Task inputs START
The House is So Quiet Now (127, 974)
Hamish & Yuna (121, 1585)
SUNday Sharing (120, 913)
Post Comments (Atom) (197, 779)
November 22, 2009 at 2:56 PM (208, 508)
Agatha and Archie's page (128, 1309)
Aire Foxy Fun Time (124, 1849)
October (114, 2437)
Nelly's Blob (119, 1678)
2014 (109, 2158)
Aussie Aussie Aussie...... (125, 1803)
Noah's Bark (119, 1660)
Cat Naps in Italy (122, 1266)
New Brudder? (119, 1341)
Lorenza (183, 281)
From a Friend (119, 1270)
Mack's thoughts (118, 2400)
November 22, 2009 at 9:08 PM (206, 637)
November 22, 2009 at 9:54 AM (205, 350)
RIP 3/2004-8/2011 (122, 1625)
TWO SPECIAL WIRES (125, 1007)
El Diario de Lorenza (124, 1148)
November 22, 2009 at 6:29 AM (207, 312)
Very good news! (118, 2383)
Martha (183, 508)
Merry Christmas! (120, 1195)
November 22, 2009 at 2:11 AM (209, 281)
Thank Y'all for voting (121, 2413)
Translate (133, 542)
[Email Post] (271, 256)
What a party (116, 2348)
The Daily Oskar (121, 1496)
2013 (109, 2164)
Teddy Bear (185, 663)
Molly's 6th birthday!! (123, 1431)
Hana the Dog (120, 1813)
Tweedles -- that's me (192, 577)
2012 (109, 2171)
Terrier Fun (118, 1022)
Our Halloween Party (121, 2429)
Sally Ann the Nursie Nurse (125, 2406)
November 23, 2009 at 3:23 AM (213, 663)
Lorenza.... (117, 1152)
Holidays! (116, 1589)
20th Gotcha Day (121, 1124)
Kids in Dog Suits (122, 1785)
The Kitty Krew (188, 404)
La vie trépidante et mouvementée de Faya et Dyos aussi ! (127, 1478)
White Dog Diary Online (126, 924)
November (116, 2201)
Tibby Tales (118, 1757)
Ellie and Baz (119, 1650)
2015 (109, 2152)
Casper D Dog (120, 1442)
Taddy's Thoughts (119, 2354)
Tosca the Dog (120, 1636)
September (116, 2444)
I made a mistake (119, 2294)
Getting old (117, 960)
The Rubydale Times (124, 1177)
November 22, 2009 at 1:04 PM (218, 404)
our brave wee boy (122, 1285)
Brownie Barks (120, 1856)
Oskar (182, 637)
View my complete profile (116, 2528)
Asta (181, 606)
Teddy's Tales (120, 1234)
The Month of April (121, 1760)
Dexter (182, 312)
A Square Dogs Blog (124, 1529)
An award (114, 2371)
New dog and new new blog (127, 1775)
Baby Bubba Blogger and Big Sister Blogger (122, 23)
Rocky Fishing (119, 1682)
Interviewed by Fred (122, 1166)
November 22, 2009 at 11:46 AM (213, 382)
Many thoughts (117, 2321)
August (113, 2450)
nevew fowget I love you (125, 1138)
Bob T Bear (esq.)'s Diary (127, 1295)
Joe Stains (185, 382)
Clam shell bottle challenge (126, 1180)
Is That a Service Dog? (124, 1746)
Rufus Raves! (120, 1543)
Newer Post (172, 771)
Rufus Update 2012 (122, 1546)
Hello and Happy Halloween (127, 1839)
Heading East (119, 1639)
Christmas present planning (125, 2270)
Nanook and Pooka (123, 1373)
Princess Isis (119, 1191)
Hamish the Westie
Task inputs END
Only an exact copy of all the data will do as the answer.

The House is So Quiet Now (127, 974)
Hamish & Yuna (121, 1585)
SUNday Sharing (120, 913)
Post Comments (Atom) (197, 779)
November 22, 2009 at 2:56 PM (208, 508)
Agatha and Archie's page (128, 1309)
Aire Foxy Fun Time (124, 1849)
October (114, 2437)
Nelly's Blob (119, 1678)
2014 (109, 2158)
Aussie Aussie Aussie...... (125, 1803)
Noah's Bark (119, 1660)
Cat Naps in Italy (122, 1266)
New Brudder? (119, 1341)
Lorenza (183, 281)
From a Friend (119, 1270)
Mack's thoughts (118, 2400)
November 22, 2009 at 9:08 PM (206, 637)
November 22, 2009 at 9:54 AM (205, 350)
RIP 3/2004-8/2011 (122, 1625)
TWO SPECIAL WIRES (125, 1007)
El Diario de Lorenza (124, 1148)
November 22, 2009 at 6:29 AM (207, 312)
Very good news! (118, 2383)
Martha (183, 508)
Merry Christmas! (120, 1195)
November 22, 2009 at 2:11 AM (209, 281)
Thank Y'all for voting (121, 2413)
Translate (133, 542)
[Email Post] (271, 256)
What a party (116, 2348)
The Daily Oskar (121, 1496)
2013 (109, 2164)
Teddy Bear (185, 663)
Molly's 6th birthday!! (123, 1431)
Hana the Dog (120, 1813)
Tweedles -- that's me (192, 577)
2012 (109, 2171)
Terrier Fun (118, 1022)
Our Halloween Party (121, 2429)
Sally Ann the Nursie Nurse (125, 2406)
November 23, 2009 at 3:23 AM (213, 663)
Lorenza.... (117, 1152)
Holidays! (116, 1589)
20th Gotcha Day (121, 1124)
Kids in Dog Suits (122, 1785)
The Kitty Krew (188, 404)
La vie trépidante et mouvementée de Faya et Dyos aussi ! (127, 1478)
White Dog Diary Online (126, 924)
November (116, 2201)
Tibby Tales (118, 1757)
Ellie and Baz (119, 1650)
2015 (109, 2152)
Casper D Dog (120, 1442)
Taddy's Thoughts (119, 2354)
Tosca the Dog (120, 1636)
September (116, 2444)
I made a mistake (119, 2294)
Getting old (117, 960)
The Rubydale Times (124, 1177)
November 22, 2009 at 1:04 PM (218, 404)
our brave wee boy (122, 1285)
Brownie Barks (120, 1856)
Oskar (182, 637)
View my complete profile (116, 2528)
Asta (181, 606)
Teddy's Tales (120, 1234)
The Month of April (121, 1760)
Dexter (182, 312)
A Square Dogs Blog (124, 1529)
An award (114, 2371)
New dog and new new blog (127, 1775)
Baby Bubba Blogger and Big Sister Blogger (122, 23)
Rocky Fishing (119, 1682)
Interviewed by Fred (122, 1166)
November 22, 2009 at 11:46 AM (213, 382)
Many thoughts (117, 2321)
August (113, 2450)
nevew fowget I love you (125, 1138)
Bob T Bear (esq.)'s Diary (127, 1295)
Joe Stains (185, 382)
Clam shell bottle challenge (126, 1180)
Is That a Service Dog? (124, 1746)
Rufus Raves! (120, 1543)
Newer Post (172, 771)
Rufus Update 2012 (122, 1546)
Hello and Happy Halloween (127, 1839)
Heading East (119, 1639)
Christmas present planning (125, 2270)
Nanook and Pooka (123, 1373)
Princess Isis (119, 1191)
Hamish the Westie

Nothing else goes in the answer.